Key findings of the presented work:

• Engine–exhaust emissions: Hydrocarbon, carbon monoxide, and nitrogen oxide emissions were strongly influenced by engine speeds and diesel methanol blends. HC and CO emissions had a similar trend at different engine speeds and were slightly higher at lower engine speeds, while with pure diesel, NOx concentrations presented with higher levels at all engine speeds; with diesel blended methanol at lower speeds NOx showed lower concentrations. Using diesel blended methanol fuel had a remarkable result regarding exhaust emissions; HC, CO, and NOx were heavily reduced.
• Engine–UN regulated HC: Engine loads has a strong influence on saturated aldehyde (e.g., formaldehyde, acetaldehyde); a considerable amount of exhaust gas emissions was presented at lower loads, which agrees with previous work when it was found that the highest hydrocarbon engine-out emissions were produced for HCCI engine at low engine load operations [43] while unsaturated aldehydes were less sensitive to higher loads. In combustion fuel modes and engine operating parameters, carbonyl chemical species were strongly influenced (i.e., pure diesel or diesel methanol blends); saturated species such as acetaldehyde, formaldehyde, and croton aldehyde were mainly found with higher concentrations in the exhaust of both engine fuel modes. Carbonyl’s highest concentrations were found in higher loads, and acrolein concentration was higher in higher load and exceeded formaldehyde concentrations. During engine operations at a low engine load, the highest amount of hydrocarbon emissions was produced.

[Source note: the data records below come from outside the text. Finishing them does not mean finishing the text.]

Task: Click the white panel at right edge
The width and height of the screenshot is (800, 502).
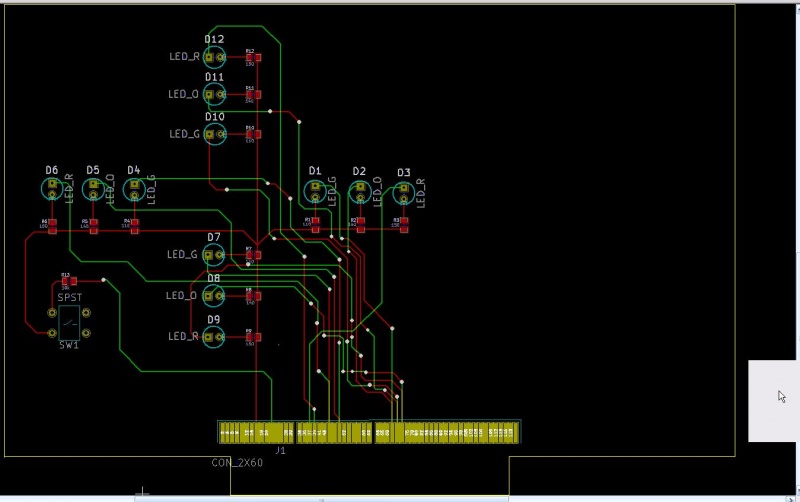Action: 774,400
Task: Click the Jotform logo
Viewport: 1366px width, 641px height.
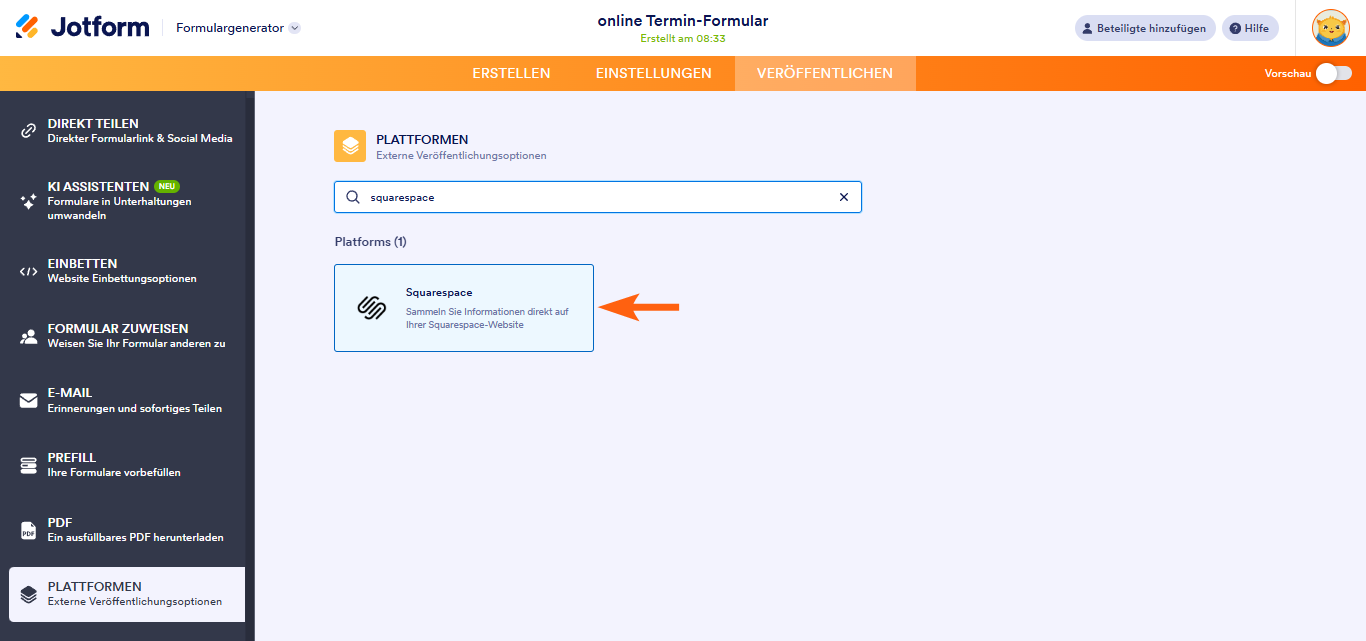Action: pyautogui.click(x=82, y=27)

• Engine performance: Diesel methanol blends (30% and 40% methanol) showed less improvement in engine brake power than lower portions of methanol blended. Results showed that BTE was dominated by engine speed. There was no difference in BTE for different proportions of methanol, which increased when engine speeds increased. Moreover, BTE increments were different among tested fuels. Methanol blends improved engine tailpipe emissions rather than improving engine performance and reducing engine emissions, according to the study results. At low engine speeds, pure diesel produced the highest BTE followed by 10% and 20% methanol blends. As noticed in the presented results, BSFC was dominated by the methanol concentration with different engine speeds.